[Stored entries]
------
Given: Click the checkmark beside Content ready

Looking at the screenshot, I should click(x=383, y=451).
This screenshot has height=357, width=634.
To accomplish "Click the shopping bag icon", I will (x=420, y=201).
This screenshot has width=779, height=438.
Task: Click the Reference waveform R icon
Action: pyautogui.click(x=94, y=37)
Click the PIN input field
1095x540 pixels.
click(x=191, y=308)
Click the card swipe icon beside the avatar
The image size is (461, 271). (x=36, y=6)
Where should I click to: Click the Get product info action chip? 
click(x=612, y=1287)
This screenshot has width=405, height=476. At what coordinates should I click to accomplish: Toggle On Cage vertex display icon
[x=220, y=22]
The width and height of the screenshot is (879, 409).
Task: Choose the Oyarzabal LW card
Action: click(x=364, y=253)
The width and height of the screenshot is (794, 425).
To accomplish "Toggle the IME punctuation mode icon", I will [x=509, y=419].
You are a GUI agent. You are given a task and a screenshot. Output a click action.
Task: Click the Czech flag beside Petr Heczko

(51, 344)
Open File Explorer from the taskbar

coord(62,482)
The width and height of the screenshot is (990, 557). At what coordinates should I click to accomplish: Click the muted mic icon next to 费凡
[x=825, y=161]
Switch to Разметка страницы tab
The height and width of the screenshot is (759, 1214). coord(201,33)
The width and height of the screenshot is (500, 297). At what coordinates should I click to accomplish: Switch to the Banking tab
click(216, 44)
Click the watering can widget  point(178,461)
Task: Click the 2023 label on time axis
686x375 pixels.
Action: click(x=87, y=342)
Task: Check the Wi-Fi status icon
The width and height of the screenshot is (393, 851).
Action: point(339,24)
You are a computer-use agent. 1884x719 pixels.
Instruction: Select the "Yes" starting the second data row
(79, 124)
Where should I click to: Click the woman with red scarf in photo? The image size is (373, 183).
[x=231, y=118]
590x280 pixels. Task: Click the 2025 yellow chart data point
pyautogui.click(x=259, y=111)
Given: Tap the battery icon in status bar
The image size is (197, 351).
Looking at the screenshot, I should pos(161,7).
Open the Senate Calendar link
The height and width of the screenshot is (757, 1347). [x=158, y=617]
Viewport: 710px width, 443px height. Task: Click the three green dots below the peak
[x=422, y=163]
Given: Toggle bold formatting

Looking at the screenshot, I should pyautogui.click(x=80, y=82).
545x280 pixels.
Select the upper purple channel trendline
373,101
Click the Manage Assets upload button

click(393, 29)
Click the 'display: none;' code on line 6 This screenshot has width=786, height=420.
------
### Problem to work on:
Substitute "Which spot should I click to" for "Where should I click to" and rewrite the entries from the start through the line containing "Looking at the screenshot, I should pos(161,7).", leaving everything else unchanged.

### Final answer:
Given: Click the checkmark beside Content ready

Looking at the screenshot, I should click(x=383, y=451).
This screenshot has height=357, width=634.
To accomplish "Click the shopping bag icon", I will (x=420, y=201).
This screenshot has width=779, height=438.
Task: Click the Reference waveform R icon
Action: pyautogui.click(x=94, y=37)
Click the PIN input field
1095x540 pixels.
click(x=191, y=308)
Click the card swipe icon beside the avatar
The image size is (461, 271). (x=36, y=6)
Which spot should I click to: Click the Get product info action chip? 
click(x=612, y=1287)
This screenshot has width=405, height=476. At what coordinates should I click to accomplish: Toggle On Cage vertex display icon
[x=220, y=22]
The width and height of the screenshot is (879, 409).
Task: Choose the Oyarzabal LW card
Action: click(x=364, y=253)
The width and height of the screenshot is (794, 425).
To accomplish "Toggle the IME punctuation mode icon", I will [x=509, y=419].
You are a GUI agent. You are given a task and a screenshot. Output a click action.
Task: Click the Czech flag beside Petr Heczko

(51, 344)
Open File Explorer from the taskbar

coord(62,482)
The width and height of the screenshot is (990, 557). At what coordinates should I click to accomplish: Click the muted mic icon next to 费凡
[x=825, y=161]
Switch to Разметка страницы tab
The height and width of the screenshot is (759, 1214). coord(201,33)
The width and height of the screenshot is (500, 297). At what coordinates should I click to accomplish: Switch to the Banking tab
click(216, 44)
Click the watering can widget  point(178,461)
Task: Click the 2023 label on time axis
686x375 pixels.
Action: click(x=87, y=342)
Task: Check the Wi-Fi status icon
The width and height of the screenshot is (393, 851).
Action: point(339,24)
You are a computer-use agent. 1884x719 pixels.
Instruction: Select the "Yes" starting the second data row
(79, 124)
Which spot should I click to: Click the woman with red scarf in photo? The image size is (373, 183).
[x=231, y=118]
590x280 pixels. Task: Click the 2025 yellow chart data point
pyautogui.click(x=259, y=111)
Given: Tap the battery icon in status bar
The image size is (197, 351).
Looking at the screenshot, I should pos(161,7).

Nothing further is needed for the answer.